Occhio alla penna | No alle aggressioni, comprese quelle giornalistiche
Torna l'appuntamento con la rubrica "Occhio alla penna"! Il tema che Paolo Marcacci propone ai lettori

OCCHIO ALLA PENNA – Torna l’appuntamento con la rubrica “Occhio alla penna”! Il tema che Paolo Marcacci propone ai lettori di Romanews.eu, oggi spazio alle polemiche per i fatti di Budapest.
No alle aggressioni, comprese quelle giornalistiche
Cominciamo dalle parole.
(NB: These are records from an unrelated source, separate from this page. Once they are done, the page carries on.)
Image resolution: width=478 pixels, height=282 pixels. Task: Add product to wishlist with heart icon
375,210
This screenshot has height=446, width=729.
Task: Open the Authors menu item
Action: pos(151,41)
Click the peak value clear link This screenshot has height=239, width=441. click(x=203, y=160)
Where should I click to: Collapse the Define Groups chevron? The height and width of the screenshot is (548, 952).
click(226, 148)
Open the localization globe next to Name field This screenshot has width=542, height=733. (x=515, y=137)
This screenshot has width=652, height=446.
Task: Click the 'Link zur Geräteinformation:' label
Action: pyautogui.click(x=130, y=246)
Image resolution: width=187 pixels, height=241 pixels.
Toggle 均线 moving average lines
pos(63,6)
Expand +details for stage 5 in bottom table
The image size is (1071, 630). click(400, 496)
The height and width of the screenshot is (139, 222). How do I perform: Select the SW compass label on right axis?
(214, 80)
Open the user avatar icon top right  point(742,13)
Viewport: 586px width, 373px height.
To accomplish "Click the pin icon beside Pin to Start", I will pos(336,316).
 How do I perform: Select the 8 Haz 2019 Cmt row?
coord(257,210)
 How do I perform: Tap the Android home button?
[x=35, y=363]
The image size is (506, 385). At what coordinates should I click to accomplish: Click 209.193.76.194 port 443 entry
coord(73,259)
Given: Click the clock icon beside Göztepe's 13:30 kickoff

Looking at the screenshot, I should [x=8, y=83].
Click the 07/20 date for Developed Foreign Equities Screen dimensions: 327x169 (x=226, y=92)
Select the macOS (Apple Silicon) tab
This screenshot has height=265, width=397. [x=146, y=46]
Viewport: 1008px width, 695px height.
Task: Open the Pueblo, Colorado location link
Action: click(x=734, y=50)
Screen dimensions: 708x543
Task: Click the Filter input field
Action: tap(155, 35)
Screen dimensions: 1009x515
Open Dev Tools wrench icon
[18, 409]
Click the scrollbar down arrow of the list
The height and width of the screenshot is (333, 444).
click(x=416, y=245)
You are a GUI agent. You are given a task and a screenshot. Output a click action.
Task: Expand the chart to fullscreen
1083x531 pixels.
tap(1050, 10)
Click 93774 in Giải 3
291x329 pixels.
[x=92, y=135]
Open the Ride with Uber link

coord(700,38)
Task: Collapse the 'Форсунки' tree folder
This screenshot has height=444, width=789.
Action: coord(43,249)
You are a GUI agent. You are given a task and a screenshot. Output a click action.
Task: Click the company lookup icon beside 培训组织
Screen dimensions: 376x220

Meglio: dal peso che va attribuito alle parole, soprattutto quando si sta offrendo un servizio di informazione attraverso di esse.
Se il Signor Taylor quando viene riconosciuto dai tifosi romanisti all’aeroporto “Liszt” di Budapest viene investito da urla di dissenso e una serie di espressioni diciamo poco urbane – in mezzo a un coro che incita la Roma – si tratta, come ha detto Angelo Mangiante durante uno dei suoi servizi su Sky Sport, di una “contestazione veemente”, non di una vera e propria aggressione. Se poi qualcuno, come accade spesso in vari contesti, dallo stadio alle liti nel traffico, trascende e nella fattispecie fa volare una sedia, chiaramente commette un atto che va sanzionato ma lo commette a livello individuale, in mezzo a tanti che urlano, fischiano, in qualche caso insultano ma per la maggior parte cantano “Roma alé”, come si sente nell’audio del video.
Una cosa la sottolineiamo, prima di procedere: nessuna ragazzina dovrebbe arrivare a piangere e ad avere paura perché della gente sta insultando suo padre. Detto ciò, chi di voi vive in un mondo perfetto, dove tutto si svolge serenamente e chi si arrabbia riesce sempre a mantenere la calma, ce lo faccia sapere.
Bisogna quindi fare attenzione a come viene offerta la “narrazione” giornalistica di un qualsivoglia evento. Usiamo le virgolette perché il termine in questa accezione ultimamente viene abusato e non si rende fede al suo vero significato. Stavolta lo adoperiamo appositamente per far capire che il modo di raccontare un fatto non può prescindere dalle proporzioni evidenziate dalle parole. In questo senso ci viene offerto un parallelismo da fatti recentissimi: abbiamo riscontrato una serie di aggettivi simili sia per la descrizione dei pochi secondi del passaggio di Taylor in mezzo alle transenne all’aeroporto che per gli incidenti gravi di Brescia, dentro e fuori lo stadio “Rigamonti”, iniziati addirittura prima del termine di Brescia – Cosenza. Il lettore capisce da sé che qualcosa non va.
A proposito di proporzioni: se il Ministro per lo Sport e per i giovani Andrea Abodi si sente in dovere di twittare tutta la sua indignazione per quanto accaduto a Taylor, ci saremmo aspettati parole di riprovazione ancora più ferma per vari accadimenti che stanno mettendo in cattiva luce il calcio italiano negli ultimi tempi, forse persino più scandalosi della seggiola che fa una capriola all’aeroporto. Perché altrimenti, se fossimo maliziosi, dovremmo pensare che faccia più comodo parlare della pagliuzza Taylor che affrontare nel modo dovuto la trave di qualche scandalo che sta mettendo in imbarazzo il calcio italiano.
Alcuni amici, loro sì maliziosi, ci fanno notare che tutto il battage sui minuti di tensione vissuti dall’arbitro inglese secondo loro sarebbe funzionale a colpire e screditare Mourinho, dopo tutto quello che si è permesso di dire su alcune direzioni di gara in Italia e in Europa. Ma noi, che come abbiamo detto maliziosi non siamo, non riusciamo a crederci, anche perché se dovessimo pensare che certi atteggiamenti arbitrali, con le relative decisioni, siano frutto di un atteggiamento ostile degli arbitri in risposta alle proteste di Mourinho, sarebbe roba da ufficio inchieste. Ecco perché non ci crediamo, pur sorprendendoci di certe enfatizzazioni giornalistiche.